Manifestarse en tiempos de hipervigilancia no es gratis. Por eso me genera una mueca irónica cuando escucho hablar del dictador Putin. Es cierto: en Rusia protestar equivale a cárcel, quizá incluso a la muerte. Pero en nuestros países “democráticos”, una persona que protesta de forma “violenta” en el espacio público puede ir a prisión y pagar multas que, en relación a los salarios que se pagan, pueden ser lapidarias.
Este viernes, sin ir más lejos, se conoció que un organismo del Estado español pidió multas de entre 3.000 y 4.000 euros para quienes boicotearon La Vuelta de España. En Reino Unido, subirse a un monumento durante una marcha puede acarrear tres meses de cárcel y 1.000 libras de multa. En Argentina, las autoridades de Seguridad pueden inventarte una causa o dispararte a la cabeza aunque lleves una cámara de fotos en la mano.

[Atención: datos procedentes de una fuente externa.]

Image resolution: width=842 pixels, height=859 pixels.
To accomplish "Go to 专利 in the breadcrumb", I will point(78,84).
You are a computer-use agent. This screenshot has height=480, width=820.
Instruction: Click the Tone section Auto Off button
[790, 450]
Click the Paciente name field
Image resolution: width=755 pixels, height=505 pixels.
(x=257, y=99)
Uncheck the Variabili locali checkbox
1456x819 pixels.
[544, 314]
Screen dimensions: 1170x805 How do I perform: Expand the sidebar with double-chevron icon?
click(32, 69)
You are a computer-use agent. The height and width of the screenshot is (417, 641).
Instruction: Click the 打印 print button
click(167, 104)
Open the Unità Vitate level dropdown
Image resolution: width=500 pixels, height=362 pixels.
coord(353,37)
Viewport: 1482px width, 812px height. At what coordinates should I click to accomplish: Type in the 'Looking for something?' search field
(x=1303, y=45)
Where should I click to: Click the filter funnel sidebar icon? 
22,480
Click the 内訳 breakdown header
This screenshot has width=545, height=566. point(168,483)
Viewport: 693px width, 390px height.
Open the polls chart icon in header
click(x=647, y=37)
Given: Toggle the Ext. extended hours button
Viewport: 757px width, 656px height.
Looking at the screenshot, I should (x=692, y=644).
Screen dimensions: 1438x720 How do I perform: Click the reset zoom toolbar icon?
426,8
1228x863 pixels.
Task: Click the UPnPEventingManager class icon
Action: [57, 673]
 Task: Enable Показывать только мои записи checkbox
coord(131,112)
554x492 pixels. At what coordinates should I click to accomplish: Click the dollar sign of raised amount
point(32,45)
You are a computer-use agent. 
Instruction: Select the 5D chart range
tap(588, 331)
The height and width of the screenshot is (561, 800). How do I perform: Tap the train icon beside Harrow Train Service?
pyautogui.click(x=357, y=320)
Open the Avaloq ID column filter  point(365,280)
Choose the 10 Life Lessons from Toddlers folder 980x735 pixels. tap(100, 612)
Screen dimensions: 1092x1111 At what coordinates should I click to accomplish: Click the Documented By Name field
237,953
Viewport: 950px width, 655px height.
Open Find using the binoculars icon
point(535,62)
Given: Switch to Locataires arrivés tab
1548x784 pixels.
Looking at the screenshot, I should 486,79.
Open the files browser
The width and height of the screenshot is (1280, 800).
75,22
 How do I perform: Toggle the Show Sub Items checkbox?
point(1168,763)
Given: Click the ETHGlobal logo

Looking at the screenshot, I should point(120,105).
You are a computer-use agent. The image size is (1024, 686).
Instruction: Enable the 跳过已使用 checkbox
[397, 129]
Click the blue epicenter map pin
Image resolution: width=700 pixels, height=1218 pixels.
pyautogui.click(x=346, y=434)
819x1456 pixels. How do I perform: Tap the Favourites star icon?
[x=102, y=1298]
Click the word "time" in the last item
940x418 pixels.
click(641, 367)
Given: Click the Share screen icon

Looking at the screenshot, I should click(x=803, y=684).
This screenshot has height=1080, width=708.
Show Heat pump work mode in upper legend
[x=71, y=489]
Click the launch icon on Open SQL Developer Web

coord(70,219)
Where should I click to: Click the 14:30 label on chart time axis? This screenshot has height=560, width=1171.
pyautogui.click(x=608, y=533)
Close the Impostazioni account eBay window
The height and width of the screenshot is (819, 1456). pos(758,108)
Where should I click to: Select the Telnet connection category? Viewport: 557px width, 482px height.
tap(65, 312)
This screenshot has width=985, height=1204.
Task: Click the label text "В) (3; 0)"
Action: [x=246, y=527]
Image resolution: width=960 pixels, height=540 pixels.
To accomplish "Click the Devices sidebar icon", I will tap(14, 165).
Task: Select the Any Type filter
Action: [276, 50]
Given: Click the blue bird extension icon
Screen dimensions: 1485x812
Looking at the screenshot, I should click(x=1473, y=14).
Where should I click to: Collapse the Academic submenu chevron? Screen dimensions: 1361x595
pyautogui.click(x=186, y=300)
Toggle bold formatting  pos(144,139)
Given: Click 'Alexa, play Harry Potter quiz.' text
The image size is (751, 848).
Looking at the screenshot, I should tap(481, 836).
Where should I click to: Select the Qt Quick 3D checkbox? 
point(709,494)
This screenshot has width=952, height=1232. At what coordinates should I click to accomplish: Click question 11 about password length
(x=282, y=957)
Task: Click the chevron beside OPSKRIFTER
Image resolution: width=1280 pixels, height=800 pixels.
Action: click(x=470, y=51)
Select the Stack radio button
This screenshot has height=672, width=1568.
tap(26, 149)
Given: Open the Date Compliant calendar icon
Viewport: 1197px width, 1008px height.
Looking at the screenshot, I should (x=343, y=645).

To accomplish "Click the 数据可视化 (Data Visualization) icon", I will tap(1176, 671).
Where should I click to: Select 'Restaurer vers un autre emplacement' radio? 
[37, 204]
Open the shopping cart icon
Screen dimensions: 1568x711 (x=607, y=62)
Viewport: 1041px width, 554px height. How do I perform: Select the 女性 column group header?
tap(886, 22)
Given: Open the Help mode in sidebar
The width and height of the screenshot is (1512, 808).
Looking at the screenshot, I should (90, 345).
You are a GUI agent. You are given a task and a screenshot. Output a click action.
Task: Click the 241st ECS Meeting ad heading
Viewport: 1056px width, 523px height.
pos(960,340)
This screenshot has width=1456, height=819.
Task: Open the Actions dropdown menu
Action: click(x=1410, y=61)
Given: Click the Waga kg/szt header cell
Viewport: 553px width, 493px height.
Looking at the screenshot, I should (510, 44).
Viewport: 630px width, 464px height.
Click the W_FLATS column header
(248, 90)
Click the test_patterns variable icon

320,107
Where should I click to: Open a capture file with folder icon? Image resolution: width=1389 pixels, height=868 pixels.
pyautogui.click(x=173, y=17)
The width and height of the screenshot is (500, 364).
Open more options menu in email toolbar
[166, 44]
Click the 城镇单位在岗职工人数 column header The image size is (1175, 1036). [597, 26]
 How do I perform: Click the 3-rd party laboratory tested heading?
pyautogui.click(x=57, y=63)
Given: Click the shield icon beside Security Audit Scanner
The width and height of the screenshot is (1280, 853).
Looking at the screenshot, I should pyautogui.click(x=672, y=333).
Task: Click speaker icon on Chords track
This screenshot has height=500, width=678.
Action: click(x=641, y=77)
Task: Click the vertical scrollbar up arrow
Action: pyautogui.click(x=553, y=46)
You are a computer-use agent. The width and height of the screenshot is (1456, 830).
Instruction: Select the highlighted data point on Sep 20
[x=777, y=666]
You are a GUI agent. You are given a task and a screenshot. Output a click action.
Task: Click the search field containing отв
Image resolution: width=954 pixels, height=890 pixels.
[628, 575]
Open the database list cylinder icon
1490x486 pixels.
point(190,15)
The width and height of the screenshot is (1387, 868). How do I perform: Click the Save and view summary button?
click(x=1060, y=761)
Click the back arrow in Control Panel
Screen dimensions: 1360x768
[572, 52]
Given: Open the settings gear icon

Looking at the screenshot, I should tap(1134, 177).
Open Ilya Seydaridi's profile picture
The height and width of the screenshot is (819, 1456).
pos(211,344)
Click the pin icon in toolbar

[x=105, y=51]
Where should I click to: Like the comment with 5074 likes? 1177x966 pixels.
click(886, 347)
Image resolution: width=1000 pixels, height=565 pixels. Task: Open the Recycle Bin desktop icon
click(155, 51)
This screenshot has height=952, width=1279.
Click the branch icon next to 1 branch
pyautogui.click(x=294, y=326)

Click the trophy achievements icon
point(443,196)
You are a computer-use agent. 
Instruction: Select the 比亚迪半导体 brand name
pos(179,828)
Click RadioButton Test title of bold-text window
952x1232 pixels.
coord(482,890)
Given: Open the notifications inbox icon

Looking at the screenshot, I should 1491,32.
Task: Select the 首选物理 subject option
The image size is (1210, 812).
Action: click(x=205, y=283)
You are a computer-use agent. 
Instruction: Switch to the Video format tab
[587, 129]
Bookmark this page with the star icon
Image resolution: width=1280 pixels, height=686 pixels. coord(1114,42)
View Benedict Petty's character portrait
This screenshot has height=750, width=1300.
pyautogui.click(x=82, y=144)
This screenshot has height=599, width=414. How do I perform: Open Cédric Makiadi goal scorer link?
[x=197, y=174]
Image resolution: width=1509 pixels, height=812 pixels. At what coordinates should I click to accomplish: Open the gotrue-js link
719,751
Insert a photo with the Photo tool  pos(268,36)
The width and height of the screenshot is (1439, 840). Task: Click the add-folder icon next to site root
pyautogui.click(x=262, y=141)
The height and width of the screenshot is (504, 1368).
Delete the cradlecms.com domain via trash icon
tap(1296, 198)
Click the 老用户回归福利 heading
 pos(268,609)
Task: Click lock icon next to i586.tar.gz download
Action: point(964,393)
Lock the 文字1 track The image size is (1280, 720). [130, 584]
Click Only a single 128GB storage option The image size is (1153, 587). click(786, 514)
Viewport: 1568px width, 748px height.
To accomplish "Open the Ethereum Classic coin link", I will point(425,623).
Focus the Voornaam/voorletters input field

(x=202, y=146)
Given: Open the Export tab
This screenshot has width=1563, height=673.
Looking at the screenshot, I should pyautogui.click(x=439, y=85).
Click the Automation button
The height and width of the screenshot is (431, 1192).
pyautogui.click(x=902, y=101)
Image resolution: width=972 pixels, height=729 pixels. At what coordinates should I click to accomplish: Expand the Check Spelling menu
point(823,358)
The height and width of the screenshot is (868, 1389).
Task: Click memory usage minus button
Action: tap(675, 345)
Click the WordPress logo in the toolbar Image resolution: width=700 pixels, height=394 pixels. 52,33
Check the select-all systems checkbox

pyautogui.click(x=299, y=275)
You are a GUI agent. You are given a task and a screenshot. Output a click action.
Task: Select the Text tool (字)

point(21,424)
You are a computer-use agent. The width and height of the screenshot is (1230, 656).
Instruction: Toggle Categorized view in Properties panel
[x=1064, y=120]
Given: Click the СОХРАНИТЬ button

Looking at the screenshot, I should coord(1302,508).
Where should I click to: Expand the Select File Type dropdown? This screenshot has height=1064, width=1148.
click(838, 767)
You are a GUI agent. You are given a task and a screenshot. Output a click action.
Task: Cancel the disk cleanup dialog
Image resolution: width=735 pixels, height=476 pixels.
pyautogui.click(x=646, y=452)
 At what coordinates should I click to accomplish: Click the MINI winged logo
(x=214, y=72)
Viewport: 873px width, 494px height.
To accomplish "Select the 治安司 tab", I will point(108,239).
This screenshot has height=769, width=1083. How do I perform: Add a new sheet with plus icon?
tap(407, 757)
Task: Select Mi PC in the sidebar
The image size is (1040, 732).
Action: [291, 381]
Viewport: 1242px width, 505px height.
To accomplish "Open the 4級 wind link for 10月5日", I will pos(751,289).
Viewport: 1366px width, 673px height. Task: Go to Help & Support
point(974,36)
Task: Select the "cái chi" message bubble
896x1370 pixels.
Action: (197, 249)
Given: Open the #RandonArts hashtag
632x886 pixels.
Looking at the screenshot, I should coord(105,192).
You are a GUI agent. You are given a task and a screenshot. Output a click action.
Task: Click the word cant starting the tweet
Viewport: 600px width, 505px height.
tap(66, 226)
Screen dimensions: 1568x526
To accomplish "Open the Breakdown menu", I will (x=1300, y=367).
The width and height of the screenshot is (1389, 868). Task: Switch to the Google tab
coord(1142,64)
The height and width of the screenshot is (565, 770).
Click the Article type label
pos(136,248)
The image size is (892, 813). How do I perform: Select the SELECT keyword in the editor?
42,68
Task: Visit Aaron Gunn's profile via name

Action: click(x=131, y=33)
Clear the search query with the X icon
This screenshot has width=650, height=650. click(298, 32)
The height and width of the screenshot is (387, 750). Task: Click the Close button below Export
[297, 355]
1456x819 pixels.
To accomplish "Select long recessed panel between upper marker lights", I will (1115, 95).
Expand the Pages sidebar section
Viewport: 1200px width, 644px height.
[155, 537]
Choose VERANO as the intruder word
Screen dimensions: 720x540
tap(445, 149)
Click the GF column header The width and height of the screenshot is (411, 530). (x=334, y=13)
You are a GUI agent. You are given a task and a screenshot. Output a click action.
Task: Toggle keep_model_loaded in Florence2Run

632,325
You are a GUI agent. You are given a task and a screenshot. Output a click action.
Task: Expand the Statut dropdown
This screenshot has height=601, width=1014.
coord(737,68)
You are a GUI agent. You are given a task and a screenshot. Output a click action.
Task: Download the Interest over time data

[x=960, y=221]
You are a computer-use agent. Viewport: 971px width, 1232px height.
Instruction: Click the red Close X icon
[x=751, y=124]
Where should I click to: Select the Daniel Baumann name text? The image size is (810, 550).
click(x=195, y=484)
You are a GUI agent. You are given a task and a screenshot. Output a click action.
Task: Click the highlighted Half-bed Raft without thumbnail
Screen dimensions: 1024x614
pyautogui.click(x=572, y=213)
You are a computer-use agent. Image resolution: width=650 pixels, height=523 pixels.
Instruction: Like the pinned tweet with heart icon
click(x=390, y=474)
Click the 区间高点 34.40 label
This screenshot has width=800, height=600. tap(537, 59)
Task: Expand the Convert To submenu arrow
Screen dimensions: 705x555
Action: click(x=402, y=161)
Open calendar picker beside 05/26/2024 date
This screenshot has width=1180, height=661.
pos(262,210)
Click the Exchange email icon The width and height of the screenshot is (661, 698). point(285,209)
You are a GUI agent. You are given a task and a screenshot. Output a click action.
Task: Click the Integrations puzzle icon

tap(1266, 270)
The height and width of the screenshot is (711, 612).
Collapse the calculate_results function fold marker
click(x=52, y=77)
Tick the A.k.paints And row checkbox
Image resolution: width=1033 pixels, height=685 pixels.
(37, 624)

Así y todo, la calle fue y sigue siendo el espacio de acción política más determinante de la historia. Lo decía Marx hace dos siglos, Arendt hace uno y Virno (Gramática de la multitud) en los últimos años. En ese contexto entonces me pregunto, ¿pueden todavía las multitudes en las calles lograr grandes cambios sin apelar a la violencia, o deberemos volver a romantizar la protesta al punto del hombre que entrega la vida por una causa? En Nepal, quizás no lo sepan, el incendio llegó tan lejos que alcanzó también a los que debían ejecutar las penas de los manifestantes. Fuego.